What you should do
Starting from the line in which "You are a computer-use agent. The width" appears, output every line down to the last line of the data below, exactly and without anything more.
==== Exercise materials
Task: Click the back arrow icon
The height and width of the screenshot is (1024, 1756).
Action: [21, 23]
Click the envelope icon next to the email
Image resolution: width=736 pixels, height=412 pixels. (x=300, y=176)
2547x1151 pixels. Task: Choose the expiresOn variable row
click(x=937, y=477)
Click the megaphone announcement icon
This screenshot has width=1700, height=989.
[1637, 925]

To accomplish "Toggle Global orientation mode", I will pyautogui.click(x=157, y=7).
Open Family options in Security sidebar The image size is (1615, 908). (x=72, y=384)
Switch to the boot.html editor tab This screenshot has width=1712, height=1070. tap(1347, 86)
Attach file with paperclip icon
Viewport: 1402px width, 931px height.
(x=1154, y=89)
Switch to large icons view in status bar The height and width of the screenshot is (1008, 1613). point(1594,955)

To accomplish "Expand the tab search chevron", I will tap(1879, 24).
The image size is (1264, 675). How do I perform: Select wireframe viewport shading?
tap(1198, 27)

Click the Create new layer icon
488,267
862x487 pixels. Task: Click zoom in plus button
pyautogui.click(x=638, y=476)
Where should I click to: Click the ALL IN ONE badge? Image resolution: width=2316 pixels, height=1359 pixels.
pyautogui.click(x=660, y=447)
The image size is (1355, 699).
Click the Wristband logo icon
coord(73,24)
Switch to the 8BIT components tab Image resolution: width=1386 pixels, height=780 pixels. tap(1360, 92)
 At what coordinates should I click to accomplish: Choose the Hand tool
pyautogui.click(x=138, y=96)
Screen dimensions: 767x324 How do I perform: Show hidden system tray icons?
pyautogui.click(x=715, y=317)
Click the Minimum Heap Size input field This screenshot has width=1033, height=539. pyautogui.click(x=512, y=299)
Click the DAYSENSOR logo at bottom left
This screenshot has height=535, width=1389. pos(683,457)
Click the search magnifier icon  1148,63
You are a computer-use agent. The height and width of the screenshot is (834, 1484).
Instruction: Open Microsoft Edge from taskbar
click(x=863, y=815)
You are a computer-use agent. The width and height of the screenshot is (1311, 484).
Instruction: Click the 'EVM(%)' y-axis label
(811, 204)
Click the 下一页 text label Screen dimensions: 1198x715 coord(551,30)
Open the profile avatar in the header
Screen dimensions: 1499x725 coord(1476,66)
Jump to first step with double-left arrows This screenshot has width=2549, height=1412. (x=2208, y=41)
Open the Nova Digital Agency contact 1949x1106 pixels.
========
Written response
You are a computer-use agent. The width and height of the screenshot is (1311, 484).
Instruction: Click the 'EVM(%)' y-axis label
(811, 204)
Click the 下一页 text label Screen dimensions: 1198x715 coord(551,30)
Open the profile avatar in the header
Screen dimensions: 1499x725 coord(1476,66)
Jump to first step with double-left arrows This screenshot has width=2549, height=1412. (x=2208, y=41)
Open the Nova Digital Agency contact 1949x1106 pixels.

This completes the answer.